__What the task asks__
Restrict the output to the lines below starting at the one that contains "This screenshot has height=389, width=520." and ending at the one that contains "This screenshot has width=1080, height=581.", and restate them word for word, both ends included.

--- Material provided ---

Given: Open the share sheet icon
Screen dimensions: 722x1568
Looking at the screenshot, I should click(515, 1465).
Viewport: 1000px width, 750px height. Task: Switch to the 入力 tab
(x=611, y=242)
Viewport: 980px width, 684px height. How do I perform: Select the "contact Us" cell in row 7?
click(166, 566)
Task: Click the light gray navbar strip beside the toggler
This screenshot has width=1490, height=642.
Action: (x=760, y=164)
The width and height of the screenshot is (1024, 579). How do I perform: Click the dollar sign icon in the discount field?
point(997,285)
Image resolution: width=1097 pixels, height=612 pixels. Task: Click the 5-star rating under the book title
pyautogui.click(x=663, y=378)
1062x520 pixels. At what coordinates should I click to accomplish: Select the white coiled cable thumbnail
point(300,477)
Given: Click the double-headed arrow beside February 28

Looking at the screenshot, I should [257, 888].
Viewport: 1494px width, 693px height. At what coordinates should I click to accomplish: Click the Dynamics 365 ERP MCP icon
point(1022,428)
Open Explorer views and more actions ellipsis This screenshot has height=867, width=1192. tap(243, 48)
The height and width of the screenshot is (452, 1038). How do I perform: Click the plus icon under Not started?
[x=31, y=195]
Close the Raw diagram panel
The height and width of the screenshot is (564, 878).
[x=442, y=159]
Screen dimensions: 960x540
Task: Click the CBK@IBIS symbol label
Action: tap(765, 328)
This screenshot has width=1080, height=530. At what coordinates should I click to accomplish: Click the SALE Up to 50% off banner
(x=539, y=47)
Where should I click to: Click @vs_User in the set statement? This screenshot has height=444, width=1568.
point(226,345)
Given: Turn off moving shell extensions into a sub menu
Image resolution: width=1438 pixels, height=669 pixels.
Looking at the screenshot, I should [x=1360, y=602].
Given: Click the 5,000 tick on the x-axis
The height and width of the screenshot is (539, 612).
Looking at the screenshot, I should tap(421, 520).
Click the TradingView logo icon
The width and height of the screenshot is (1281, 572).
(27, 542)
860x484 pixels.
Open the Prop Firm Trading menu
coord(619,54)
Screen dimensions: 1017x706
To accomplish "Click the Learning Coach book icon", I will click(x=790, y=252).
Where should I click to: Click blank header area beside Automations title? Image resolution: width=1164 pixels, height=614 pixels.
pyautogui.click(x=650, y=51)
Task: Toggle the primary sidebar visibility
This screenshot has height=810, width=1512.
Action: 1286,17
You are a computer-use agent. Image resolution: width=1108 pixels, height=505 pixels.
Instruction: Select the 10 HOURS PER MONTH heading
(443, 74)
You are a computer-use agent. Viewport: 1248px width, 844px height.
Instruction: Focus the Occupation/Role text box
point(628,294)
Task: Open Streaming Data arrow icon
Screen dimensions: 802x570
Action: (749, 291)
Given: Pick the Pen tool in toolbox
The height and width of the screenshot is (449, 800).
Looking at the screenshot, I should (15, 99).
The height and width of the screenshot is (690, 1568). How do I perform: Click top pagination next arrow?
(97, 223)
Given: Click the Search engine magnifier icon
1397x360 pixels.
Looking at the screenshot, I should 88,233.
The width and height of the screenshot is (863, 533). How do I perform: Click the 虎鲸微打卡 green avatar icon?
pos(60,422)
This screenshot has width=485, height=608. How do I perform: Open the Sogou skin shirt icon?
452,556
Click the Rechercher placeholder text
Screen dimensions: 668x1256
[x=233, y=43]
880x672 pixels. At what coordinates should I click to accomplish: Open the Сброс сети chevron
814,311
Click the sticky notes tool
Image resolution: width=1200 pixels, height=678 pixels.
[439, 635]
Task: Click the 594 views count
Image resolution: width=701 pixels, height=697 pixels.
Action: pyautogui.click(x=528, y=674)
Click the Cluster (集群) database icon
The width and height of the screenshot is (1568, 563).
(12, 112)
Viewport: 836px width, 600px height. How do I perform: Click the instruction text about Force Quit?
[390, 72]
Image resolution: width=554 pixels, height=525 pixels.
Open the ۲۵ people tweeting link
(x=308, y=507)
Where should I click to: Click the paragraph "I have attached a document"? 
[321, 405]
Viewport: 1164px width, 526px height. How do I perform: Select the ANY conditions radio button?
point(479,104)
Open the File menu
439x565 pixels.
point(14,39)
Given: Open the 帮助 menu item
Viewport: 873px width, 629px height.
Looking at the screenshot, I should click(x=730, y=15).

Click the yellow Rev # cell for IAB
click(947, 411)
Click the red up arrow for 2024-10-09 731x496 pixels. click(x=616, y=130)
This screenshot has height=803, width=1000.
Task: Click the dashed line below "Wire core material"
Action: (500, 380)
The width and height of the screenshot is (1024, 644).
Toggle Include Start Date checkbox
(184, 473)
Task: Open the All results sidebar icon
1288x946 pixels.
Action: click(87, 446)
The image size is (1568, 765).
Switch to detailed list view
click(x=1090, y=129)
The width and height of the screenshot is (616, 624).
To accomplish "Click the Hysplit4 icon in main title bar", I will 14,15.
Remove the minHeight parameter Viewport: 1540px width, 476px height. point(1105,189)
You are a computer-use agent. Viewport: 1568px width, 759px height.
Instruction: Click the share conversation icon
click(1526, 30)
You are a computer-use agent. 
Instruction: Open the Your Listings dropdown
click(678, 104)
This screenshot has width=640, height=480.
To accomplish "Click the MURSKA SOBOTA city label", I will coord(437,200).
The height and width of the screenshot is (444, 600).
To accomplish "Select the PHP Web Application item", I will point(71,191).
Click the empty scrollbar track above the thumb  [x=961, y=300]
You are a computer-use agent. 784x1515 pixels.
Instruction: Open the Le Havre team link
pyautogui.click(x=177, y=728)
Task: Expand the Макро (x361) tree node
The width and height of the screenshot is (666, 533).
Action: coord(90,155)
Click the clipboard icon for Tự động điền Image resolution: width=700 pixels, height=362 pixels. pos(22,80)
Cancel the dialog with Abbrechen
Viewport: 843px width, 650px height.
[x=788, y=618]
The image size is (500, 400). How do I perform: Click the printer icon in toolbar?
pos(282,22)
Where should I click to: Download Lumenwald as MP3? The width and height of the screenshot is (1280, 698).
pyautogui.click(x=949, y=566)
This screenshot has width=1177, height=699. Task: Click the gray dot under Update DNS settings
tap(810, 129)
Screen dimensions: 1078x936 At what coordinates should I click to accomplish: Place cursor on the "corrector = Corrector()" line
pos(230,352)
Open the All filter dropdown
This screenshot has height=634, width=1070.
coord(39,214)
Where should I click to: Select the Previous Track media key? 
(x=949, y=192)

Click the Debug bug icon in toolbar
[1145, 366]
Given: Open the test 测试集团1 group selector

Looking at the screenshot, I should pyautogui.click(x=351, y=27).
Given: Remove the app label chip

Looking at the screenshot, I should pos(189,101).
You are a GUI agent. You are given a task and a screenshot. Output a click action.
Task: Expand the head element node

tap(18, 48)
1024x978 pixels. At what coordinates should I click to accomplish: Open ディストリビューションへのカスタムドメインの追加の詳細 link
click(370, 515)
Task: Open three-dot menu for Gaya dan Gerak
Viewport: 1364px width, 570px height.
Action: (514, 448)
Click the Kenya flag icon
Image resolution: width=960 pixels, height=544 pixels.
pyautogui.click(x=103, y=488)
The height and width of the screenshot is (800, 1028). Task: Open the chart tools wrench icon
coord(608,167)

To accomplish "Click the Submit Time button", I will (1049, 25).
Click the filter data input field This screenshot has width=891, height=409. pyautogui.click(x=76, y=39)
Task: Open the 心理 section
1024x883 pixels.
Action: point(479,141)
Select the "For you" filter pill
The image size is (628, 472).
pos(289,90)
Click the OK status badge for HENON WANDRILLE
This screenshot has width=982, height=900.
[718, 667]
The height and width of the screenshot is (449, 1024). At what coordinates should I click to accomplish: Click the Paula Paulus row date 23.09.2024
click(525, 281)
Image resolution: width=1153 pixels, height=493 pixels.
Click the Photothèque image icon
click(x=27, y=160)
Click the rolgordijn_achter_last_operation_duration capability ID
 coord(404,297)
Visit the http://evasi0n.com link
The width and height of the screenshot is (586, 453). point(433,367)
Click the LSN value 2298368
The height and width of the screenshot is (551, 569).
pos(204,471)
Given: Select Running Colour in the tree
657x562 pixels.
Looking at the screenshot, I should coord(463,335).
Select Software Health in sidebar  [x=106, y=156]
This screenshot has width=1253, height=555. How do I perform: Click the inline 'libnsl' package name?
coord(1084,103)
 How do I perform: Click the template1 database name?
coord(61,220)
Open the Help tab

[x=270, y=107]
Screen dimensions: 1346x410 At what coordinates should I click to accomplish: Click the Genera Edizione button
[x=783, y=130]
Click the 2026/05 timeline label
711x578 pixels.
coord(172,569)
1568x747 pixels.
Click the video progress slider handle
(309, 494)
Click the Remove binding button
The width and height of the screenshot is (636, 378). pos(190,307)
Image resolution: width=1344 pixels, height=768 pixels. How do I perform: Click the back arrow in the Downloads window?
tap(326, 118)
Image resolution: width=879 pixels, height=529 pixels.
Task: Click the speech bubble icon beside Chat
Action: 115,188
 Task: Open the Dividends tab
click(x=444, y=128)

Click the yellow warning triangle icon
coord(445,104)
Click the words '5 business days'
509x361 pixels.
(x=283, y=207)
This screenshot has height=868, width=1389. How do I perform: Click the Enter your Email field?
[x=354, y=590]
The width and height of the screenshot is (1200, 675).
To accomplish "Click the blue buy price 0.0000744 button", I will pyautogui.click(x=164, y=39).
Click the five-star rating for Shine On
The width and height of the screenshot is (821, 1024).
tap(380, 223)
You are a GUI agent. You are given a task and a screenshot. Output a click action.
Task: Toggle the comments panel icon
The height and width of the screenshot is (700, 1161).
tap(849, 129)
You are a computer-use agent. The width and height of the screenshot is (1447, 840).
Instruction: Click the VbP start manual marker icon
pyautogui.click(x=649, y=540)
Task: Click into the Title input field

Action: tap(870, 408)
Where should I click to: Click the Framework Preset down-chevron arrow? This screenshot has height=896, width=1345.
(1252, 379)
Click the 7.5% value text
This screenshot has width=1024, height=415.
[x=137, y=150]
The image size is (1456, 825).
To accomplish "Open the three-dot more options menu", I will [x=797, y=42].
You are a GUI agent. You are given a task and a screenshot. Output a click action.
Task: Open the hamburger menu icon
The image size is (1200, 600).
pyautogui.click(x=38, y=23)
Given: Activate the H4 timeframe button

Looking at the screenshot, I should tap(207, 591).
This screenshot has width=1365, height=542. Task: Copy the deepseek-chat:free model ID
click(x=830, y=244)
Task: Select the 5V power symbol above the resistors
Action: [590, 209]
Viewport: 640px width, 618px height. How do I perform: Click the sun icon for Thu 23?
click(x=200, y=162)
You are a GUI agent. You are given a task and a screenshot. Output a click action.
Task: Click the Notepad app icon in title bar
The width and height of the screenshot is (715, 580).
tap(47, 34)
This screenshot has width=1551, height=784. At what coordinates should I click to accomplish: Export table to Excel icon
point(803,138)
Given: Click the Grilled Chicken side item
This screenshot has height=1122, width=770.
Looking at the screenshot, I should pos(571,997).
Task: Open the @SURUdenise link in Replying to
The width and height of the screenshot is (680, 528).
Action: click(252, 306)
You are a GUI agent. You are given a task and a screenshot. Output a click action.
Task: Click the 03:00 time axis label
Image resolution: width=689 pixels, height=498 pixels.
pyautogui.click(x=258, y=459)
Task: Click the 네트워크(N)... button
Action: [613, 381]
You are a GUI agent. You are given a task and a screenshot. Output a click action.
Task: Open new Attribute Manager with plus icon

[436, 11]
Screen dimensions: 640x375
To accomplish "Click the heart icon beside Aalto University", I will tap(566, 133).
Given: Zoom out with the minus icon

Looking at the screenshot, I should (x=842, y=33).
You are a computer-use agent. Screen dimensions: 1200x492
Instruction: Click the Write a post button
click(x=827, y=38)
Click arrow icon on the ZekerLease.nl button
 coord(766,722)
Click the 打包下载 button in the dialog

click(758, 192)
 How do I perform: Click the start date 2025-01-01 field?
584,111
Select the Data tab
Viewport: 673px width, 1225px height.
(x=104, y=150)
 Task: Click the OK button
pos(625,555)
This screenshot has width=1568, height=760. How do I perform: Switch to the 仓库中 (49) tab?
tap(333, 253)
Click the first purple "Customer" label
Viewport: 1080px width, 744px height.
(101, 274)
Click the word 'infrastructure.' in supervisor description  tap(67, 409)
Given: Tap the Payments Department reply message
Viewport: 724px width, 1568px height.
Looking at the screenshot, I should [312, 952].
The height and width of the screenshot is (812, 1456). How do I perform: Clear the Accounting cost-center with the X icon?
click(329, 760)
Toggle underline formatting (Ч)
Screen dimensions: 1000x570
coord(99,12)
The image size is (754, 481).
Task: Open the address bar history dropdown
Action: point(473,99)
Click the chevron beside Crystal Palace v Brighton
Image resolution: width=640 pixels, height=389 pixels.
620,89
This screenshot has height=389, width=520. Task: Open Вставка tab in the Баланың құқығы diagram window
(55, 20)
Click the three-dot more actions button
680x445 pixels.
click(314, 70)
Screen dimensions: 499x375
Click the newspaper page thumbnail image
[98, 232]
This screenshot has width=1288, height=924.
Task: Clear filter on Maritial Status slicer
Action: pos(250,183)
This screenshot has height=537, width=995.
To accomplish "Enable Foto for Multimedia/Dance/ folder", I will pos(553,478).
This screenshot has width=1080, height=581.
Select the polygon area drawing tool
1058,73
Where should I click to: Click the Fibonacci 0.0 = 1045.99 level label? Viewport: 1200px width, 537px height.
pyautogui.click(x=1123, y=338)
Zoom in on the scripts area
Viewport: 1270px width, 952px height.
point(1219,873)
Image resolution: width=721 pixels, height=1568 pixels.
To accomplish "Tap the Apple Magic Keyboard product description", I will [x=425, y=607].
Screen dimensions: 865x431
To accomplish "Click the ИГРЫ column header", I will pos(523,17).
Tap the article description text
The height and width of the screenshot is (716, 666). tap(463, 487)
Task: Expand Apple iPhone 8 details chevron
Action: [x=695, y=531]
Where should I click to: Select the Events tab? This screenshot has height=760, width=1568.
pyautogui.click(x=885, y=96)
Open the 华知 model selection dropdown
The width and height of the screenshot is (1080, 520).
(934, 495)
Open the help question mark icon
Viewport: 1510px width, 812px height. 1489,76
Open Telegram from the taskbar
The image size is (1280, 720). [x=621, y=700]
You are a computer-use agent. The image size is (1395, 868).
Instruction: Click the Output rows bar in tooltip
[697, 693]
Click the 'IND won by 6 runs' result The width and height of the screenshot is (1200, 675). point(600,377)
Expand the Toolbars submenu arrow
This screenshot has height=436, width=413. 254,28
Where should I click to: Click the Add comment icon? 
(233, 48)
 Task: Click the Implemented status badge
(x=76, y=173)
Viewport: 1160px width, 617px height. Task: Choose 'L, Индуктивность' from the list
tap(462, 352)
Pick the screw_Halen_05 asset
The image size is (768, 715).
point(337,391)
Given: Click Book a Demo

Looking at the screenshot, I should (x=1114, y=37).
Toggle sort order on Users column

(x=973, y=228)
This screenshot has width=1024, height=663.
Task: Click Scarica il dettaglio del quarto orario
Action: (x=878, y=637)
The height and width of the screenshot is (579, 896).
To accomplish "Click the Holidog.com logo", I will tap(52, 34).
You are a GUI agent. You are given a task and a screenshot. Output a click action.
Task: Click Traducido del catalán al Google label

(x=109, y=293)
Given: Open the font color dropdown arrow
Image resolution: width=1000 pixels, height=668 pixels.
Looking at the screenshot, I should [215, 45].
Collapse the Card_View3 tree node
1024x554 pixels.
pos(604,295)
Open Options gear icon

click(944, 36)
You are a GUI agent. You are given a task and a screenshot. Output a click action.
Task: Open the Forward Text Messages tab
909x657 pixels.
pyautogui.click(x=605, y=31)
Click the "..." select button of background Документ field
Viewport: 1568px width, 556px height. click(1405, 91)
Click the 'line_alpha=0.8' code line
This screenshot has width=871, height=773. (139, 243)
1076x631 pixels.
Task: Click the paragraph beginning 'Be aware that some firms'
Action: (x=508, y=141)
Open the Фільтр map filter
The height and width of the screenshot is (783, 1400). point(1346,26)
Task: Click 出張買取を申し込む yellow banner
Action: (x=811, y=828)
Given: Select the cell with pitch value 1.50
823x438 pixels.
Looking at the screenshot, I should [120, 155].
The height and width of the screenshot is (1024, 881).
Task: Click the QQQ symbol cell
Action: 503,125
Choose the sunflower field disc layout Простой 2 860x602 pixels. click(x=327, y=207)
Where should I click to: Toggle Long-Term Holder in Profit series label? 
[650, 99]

---

__Response to this task__
This screenshot has height=389, width=520. Task: Open Вставка tab in the Баланың құқығы diagram window
(55, 20)
Click the three-dot more actions button
680x445 pixels.
click(314, 70)
Screen dimensions: 499x375
Click the newspaper page thumbnail image
[98, 232]
This screenshot has width=1288, height=924.
Task: Clear filter on Maritial Status slicer
Action: pos(250,183)
This screenshot has height=537, width=995.
To accomplish "Enable Foto for Multimedia/Dance/ folder", I will pos(553,478).
This screenshot has width=1080, height=581.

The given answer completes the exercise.